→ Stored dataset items
···
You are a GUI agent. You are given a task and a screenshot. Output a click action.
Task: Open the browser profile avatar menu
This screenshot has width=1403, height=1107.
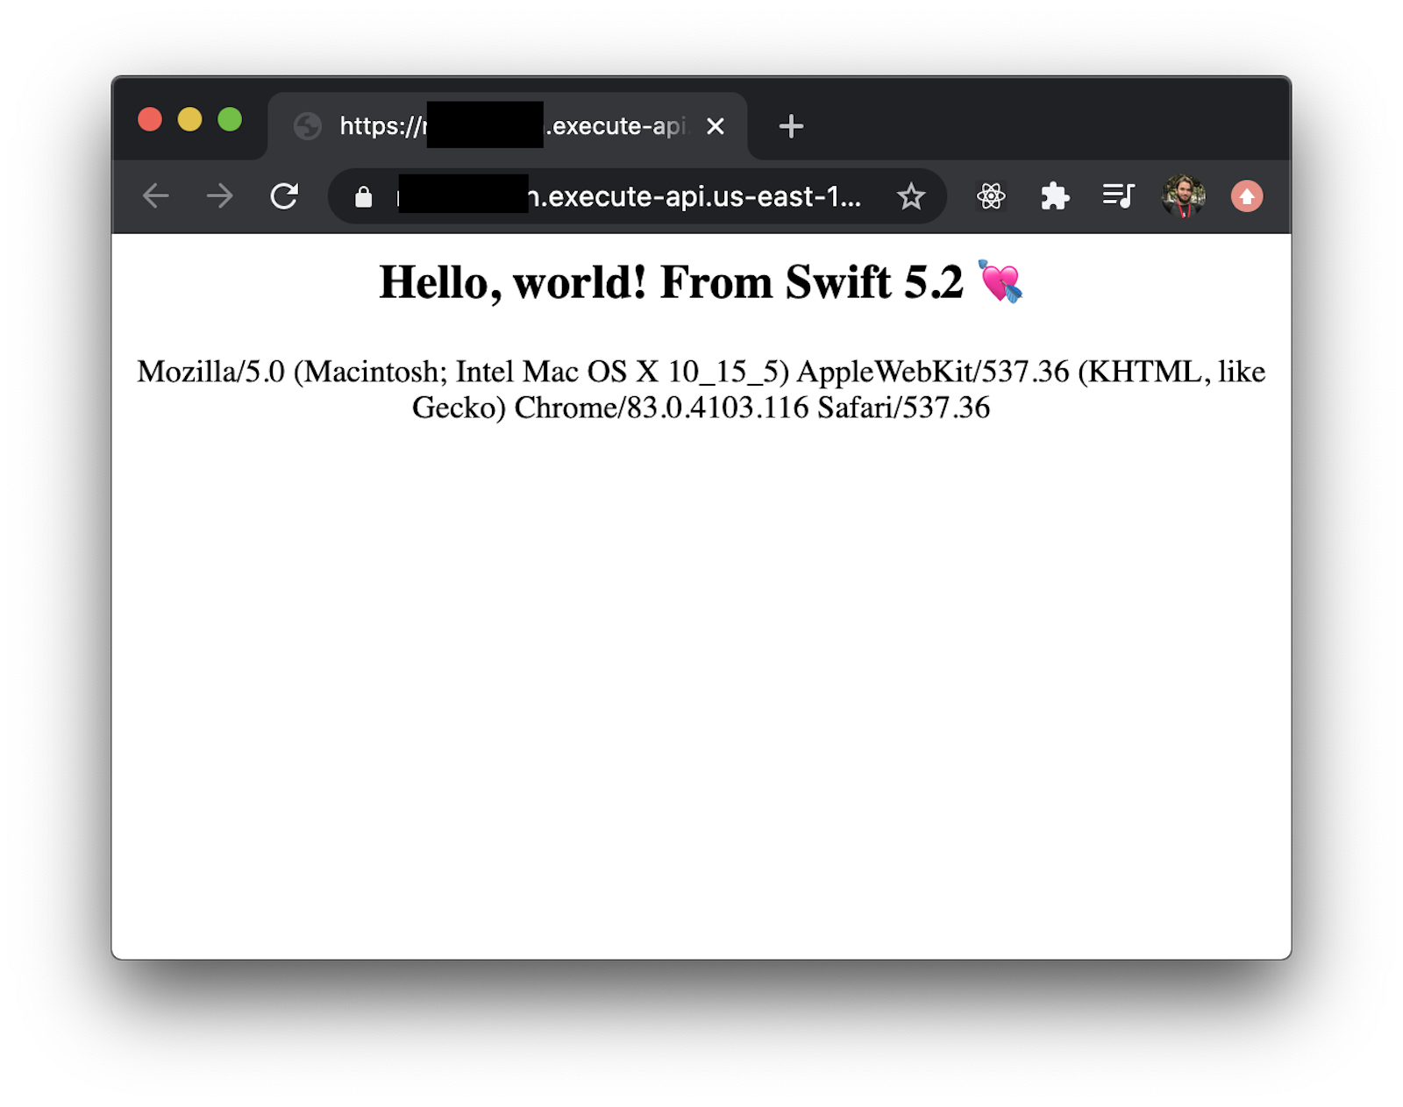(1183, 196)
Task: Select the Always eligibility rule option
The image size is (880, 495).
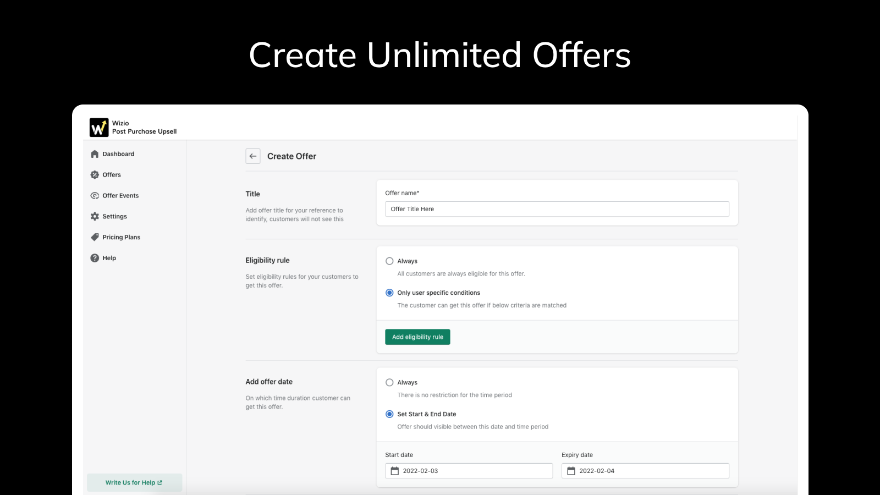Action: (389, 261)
···
→ Work task
The answer consists of the lines from the one holding "This screenshot has width=1403, height=1107." to the end of the records, inclusive, restated exactly and without pictures.

→ Solution to the problem
This screenshot has width=1403, height=1107.
(1183, 196)
Task: Select the Always eligibility rule option
The image size is (880, 495).
Action: (389, 261)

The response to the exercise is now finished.